» The exercise
Print everything from the line containing "Where should I click to: Enlarge" down to the end of the items, reproducing each line verbatim and omitting the pictures.

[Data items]
__________________________________________________
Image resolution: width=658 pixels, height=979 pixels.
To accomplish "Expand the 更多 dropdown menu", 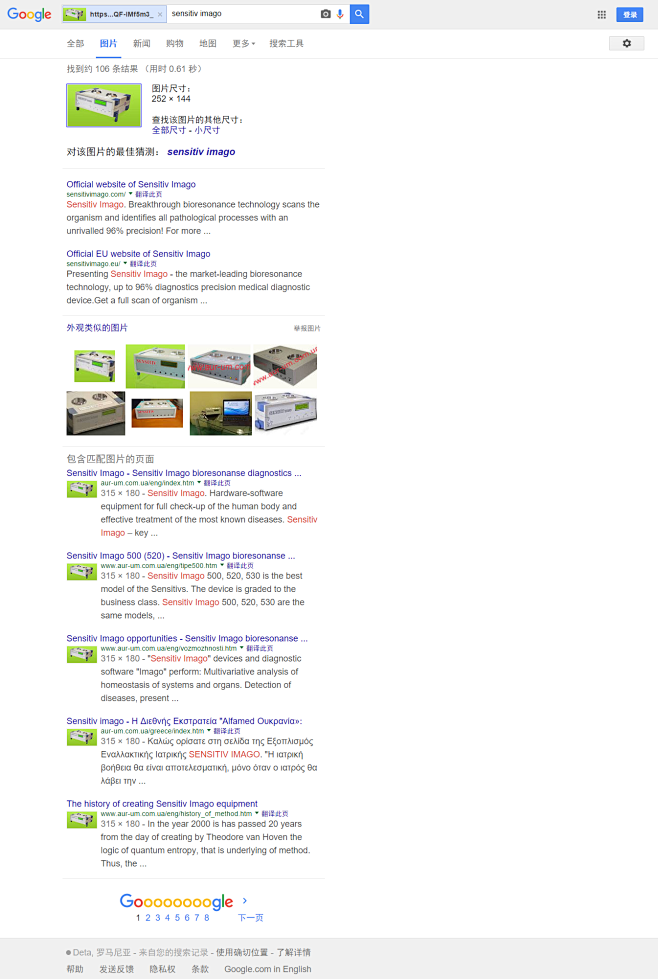I will (243, 44).
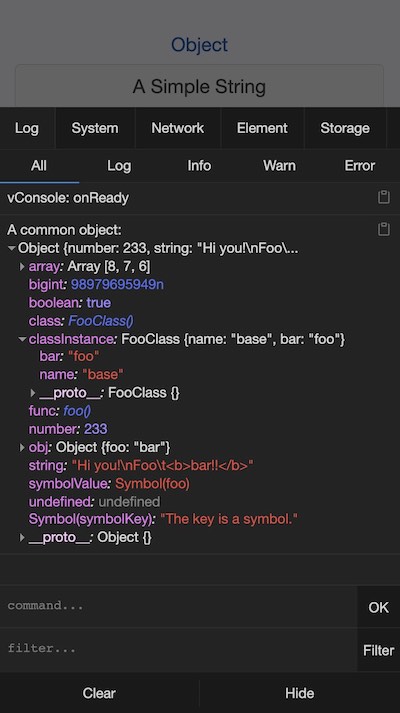The width and height of the screenshot is (400, 713).
Task: Open the Element tab
Action: 262,128
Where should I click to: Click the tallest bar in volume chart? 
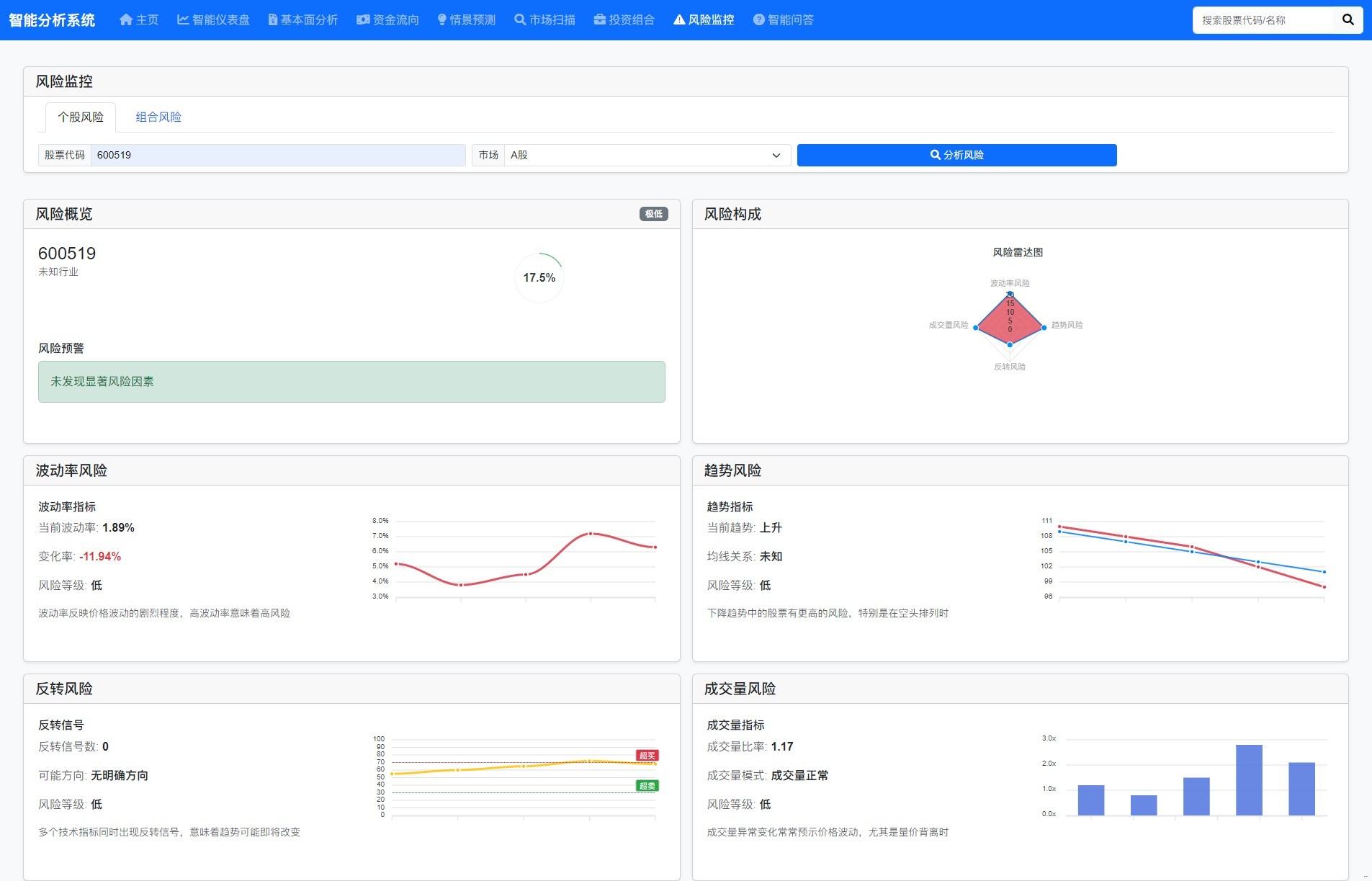click(1249, 779)

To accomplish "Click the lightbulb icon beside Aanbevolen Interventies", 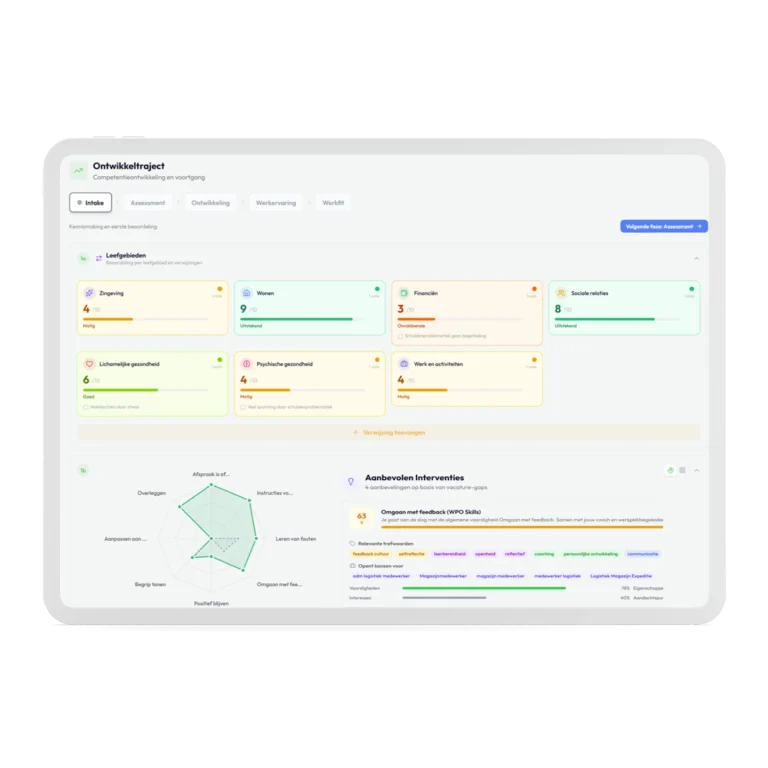I will tap(350, 481).
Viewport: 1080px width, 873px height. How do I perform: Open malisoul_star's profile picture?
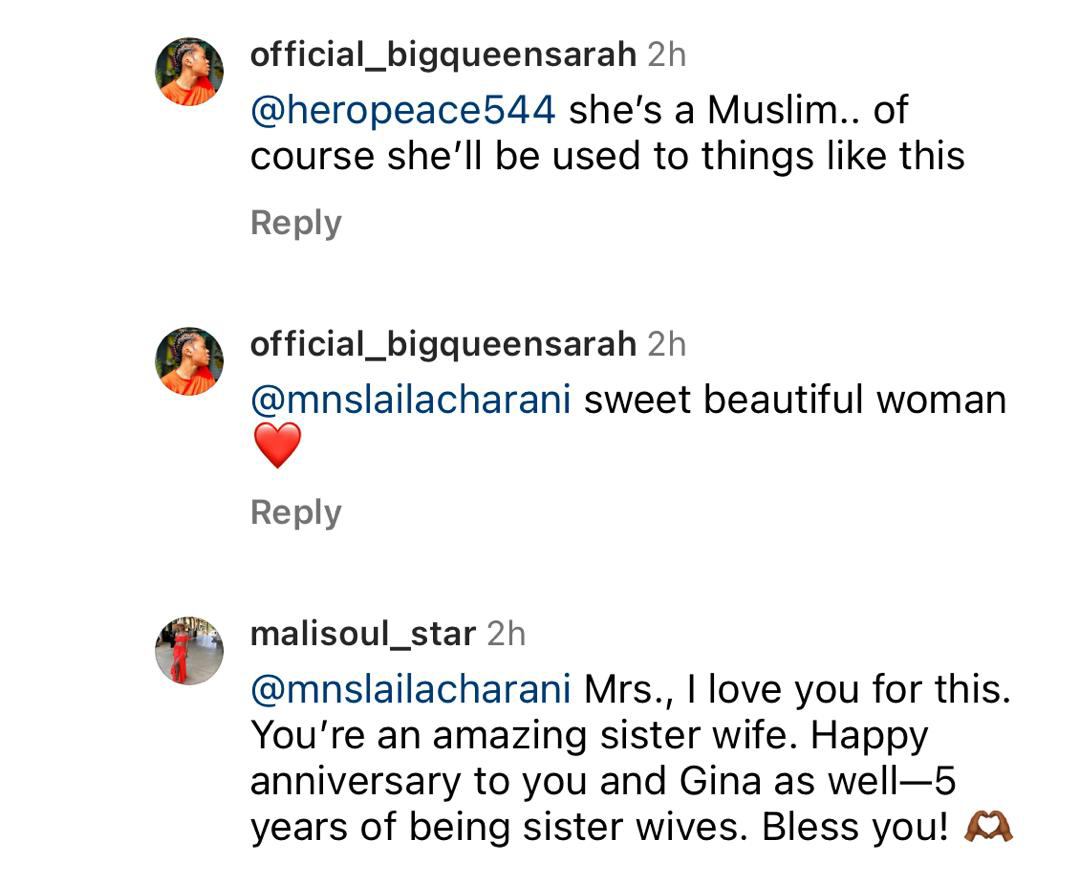click(189, 650)
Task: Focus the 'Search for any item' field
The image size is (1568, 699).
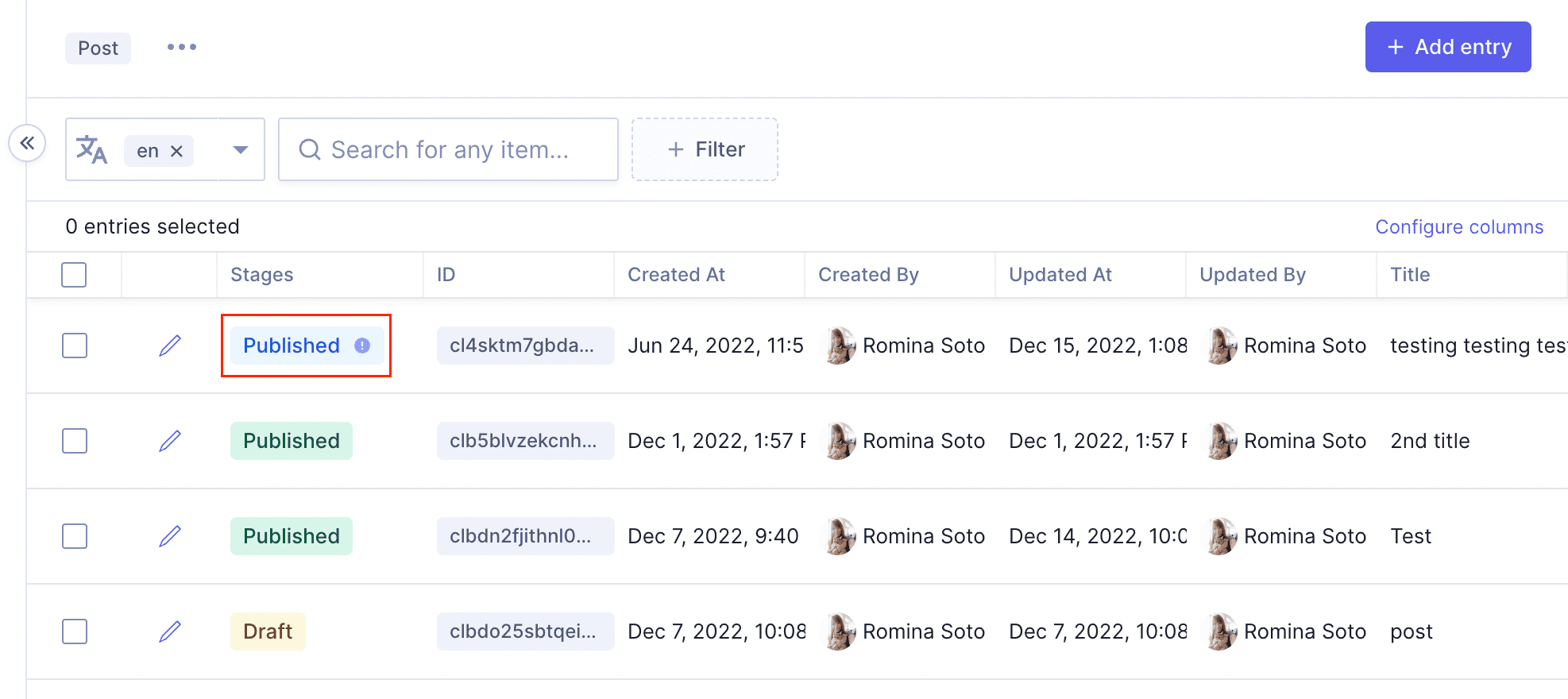Action: click(449, 149)
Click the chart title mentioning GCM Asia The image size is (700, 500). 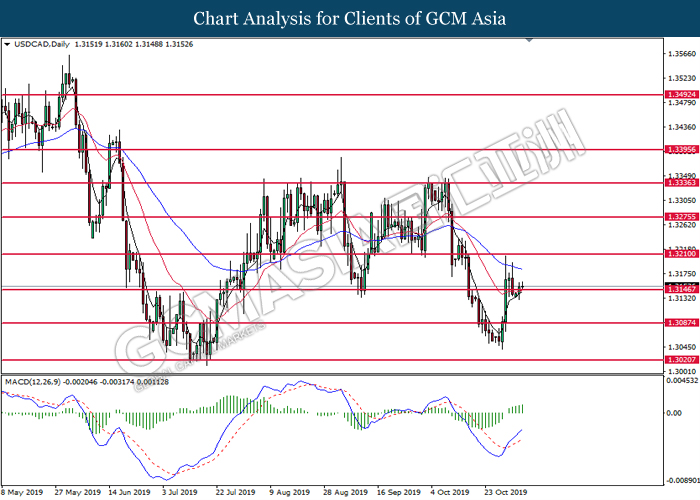tap(350, 19)
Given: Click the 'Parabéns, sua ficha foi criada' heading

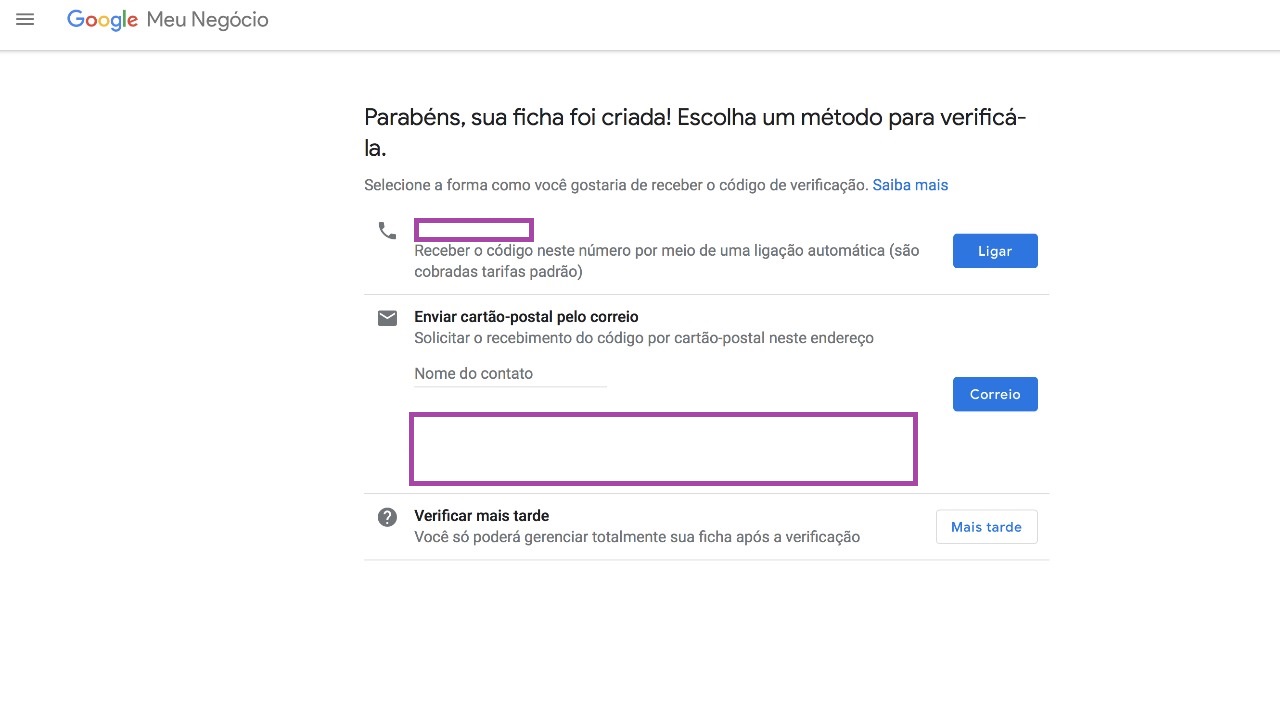Looking at the screenshot, I should coord(695,133).
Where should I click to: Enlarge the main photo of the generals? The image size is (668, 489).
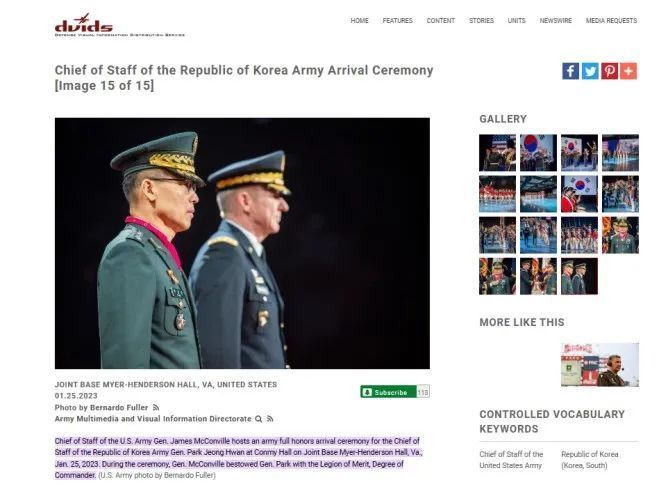pos(242,243)
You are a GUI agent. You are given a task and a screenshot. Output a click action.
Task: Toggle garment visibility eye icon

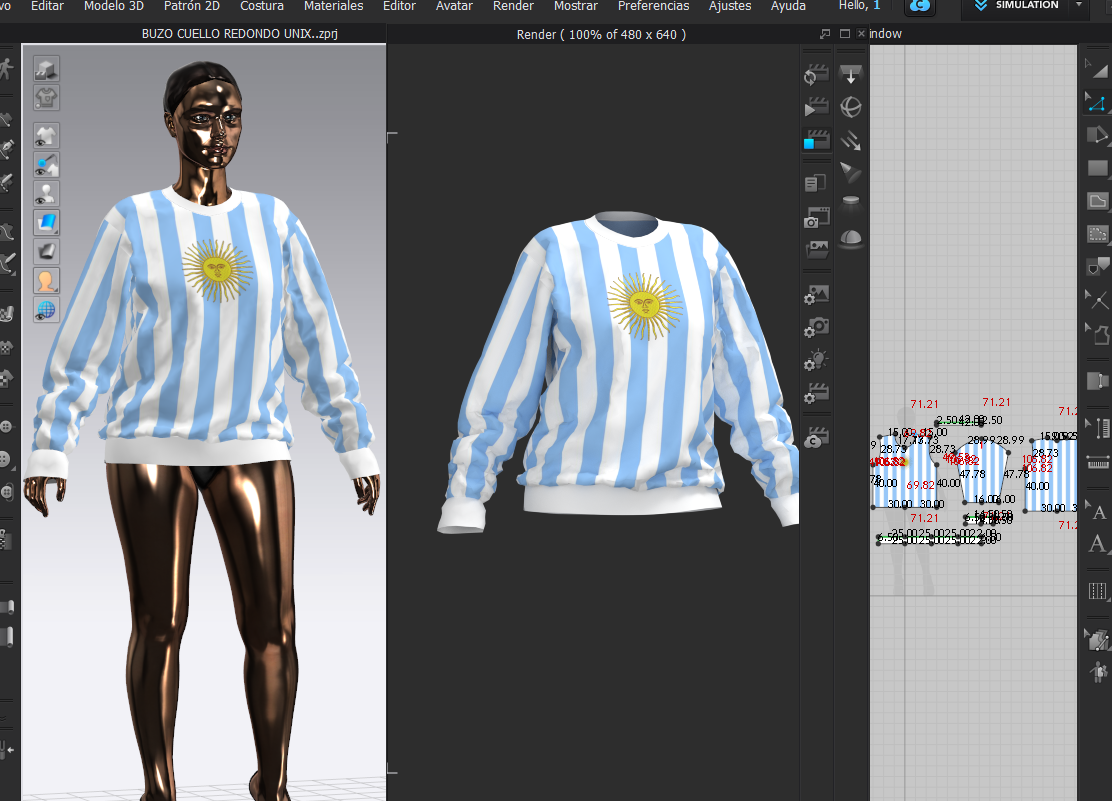pos(47,135)
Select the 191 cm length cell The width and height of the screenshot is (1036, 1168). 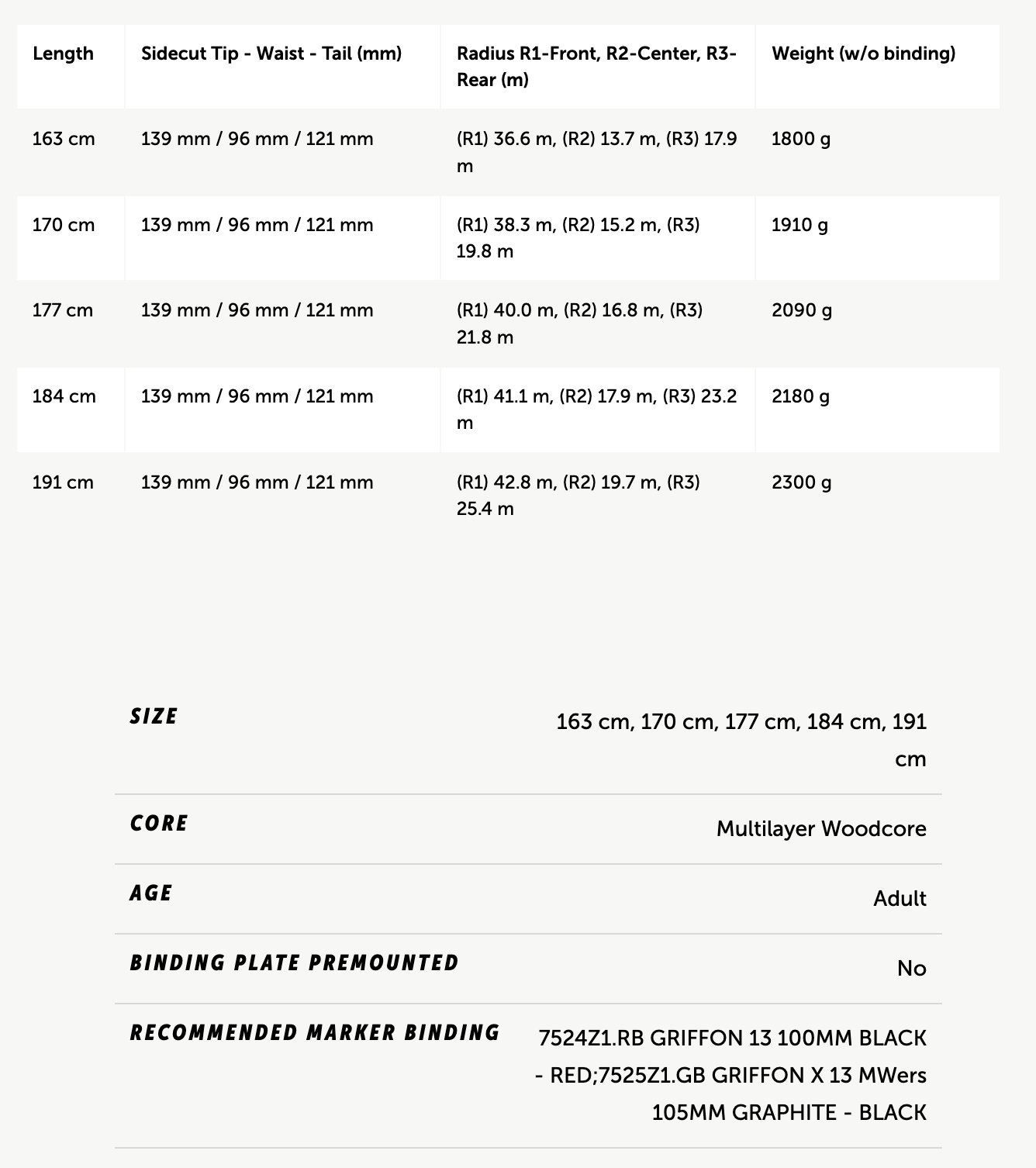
__________________________________________________
» The reply
Where should I click to: Enlarge the main photo of the generals? The image size is (668, 489).
pos(242,243)
You are a GUI agent. You are given a task and a screenshot. Output a click action.
Task: Toggle garment visibility eye icon

pos(47,135)
Select the 191 cm length cell The width and height of the screenshot is (1036, 1168). 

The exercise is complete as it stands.